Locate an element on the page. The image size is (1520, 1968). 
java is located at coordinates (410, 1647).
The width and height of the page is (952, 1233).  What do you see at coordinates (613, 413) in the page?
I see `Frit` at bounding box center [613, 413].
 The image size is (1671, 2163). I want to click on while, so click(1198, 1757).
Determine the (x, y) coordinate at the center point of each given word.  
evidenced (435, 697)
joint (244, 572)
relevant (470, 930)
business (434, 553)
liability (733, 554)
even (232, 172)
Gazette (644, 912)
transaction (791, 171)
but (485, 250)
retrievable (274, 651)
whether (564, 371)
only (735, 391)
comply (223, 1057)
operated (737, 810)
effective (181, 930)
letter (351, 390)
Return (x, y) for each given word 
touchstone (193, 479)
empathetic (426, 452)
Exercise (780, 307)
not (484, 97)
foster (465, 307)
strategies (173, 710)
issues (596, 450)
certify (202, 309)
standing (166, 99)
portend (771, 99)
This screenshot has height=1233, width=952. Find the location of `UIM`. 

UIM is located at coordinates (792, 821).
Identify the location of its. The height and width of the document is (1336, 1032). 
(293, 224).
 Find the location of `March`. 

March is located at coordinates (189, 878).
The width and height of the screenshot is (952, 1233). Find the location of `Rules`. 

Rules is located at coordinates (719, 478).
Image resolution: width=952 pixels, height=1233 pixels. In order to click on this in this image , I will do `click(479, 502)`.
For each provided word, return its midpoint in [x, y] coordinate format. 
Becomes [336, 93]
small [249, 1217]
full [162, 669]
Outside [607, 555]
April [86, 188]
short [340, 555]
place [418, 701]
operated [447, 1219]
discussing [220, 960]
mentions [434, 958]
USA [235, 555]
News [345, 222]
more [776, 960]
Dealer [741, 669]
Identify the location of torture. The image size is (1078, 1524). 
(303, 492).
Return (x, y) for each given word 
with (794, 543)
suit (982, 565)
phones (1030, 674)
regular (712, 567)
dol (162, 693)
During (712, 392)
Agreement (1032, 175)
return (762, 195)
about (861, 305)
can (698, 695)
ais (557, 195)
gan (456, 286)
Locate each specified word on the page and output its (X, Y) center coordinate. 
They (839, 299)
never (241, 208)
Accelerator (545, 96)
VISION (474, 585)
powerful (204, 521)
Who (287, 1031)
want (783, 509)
============
EXERCISE DIRECTIONS =
Can you rewrite all of the data above as a numbered list with the blank lines left out?

TASK OUTPUT =
1. Locate an element on the page. The image size is (1520, 1968). 
2. java is located at coordinates (410, 1647).
3. The width and height of the page is (952, 1233).  What do you see at coordinates (613, 413) in the page?
4. I see `Frit` at bounding box center [613, 413].
5.  The image size is (1671, 2163). I want to click on while, so click(1198, 1757).
6. Determine the (x, y) coordinate at the center point of each given word.  
7. evidenced (435, 697)
8. joint (244, 572)
9. relevant (470, 930)
10. business (434, 553)
11. liability (733, 554)
12. even (232, 172)
13. Gazette (644, 912)
14. transaction (791, 171)
15. but (485, 250)
16. retrievable (274, 651)
17. whether (564, 371)
18. only (735, 391)
19. comply (223, 1057)
20. operated (737, 810)
21. effective (181, 930)
22. letter (351, 390)
23. Return (x, y) for each given word 
24. touchstone (193, 479)
25. empathetic (426, 452)
26. Exercise (780, 307)
27. not (484, 97)
28. foster (465, 307)
29. strategies (173, 710)
30. issues (596, 450)
31. certify (202, 309)
32. standing (166, 99)
33. portend (771, 99)
34. This screenshot has height=1233, width=952. Find the location of `UIM`. 
35. UIM is located at coordinates (792, 821).
36. Identify the location of its. The height and width of the document is (1336, 1032). 
37. (293, 224).
38.  Find the location of `March`. 
39. March is located at coordinates (189, 878).
40. The width and height of the screenshot is (952, 1233). Find the location of `Rules`. 
41. Rules is located at coordinates (719, 478).
42. Image resolution: width=952 pixels, height=1233 pixels. In order to click on this in this image , I will do `click(479, 502)`.
43. For each provided word, return its midpoint in [x, y] coordinate format. 
44. Becomes [336, 93]
45. small [249, 1217]
46. full [162, 669]
47. Outside [607, 555]
48. April [86, 188]
49. short [340, 555]
50. place [418, 701]
51. operated [447, 1219]
52. discussing [220, 960]
53. mentions [434, 958]
54. USA [235, 555]
55. News [345, 222]
56. more [776, 960]
57. Dealer [741, 669]
58. Identify the location of torture. The image size is (1078, 1524). 
59. (303, 492).
60. Return (x, y) for each given word 
61. with (794, 543)
62. suit (982, 565)
63. phones (1030, 674)
64. regular (712, 567)
65. dol (162, 693)
66. During (712, 392)
67. Agreement (1032, 175)
68. return (762, 195)
69. about (861, 305)
70. can (698, 695)
71. ais (557, 195)
72. gan (456, 286)
73. Locate each specified word on the page and output its (X, Y) center coordinate. 
74. They (839, 299)
75. never (241, 208)
76. Accelerator (545, 96)
77. VISION (474, 585)
78. powerful (204, 521)
79. Who (287, 1031)
80. want (783, 509)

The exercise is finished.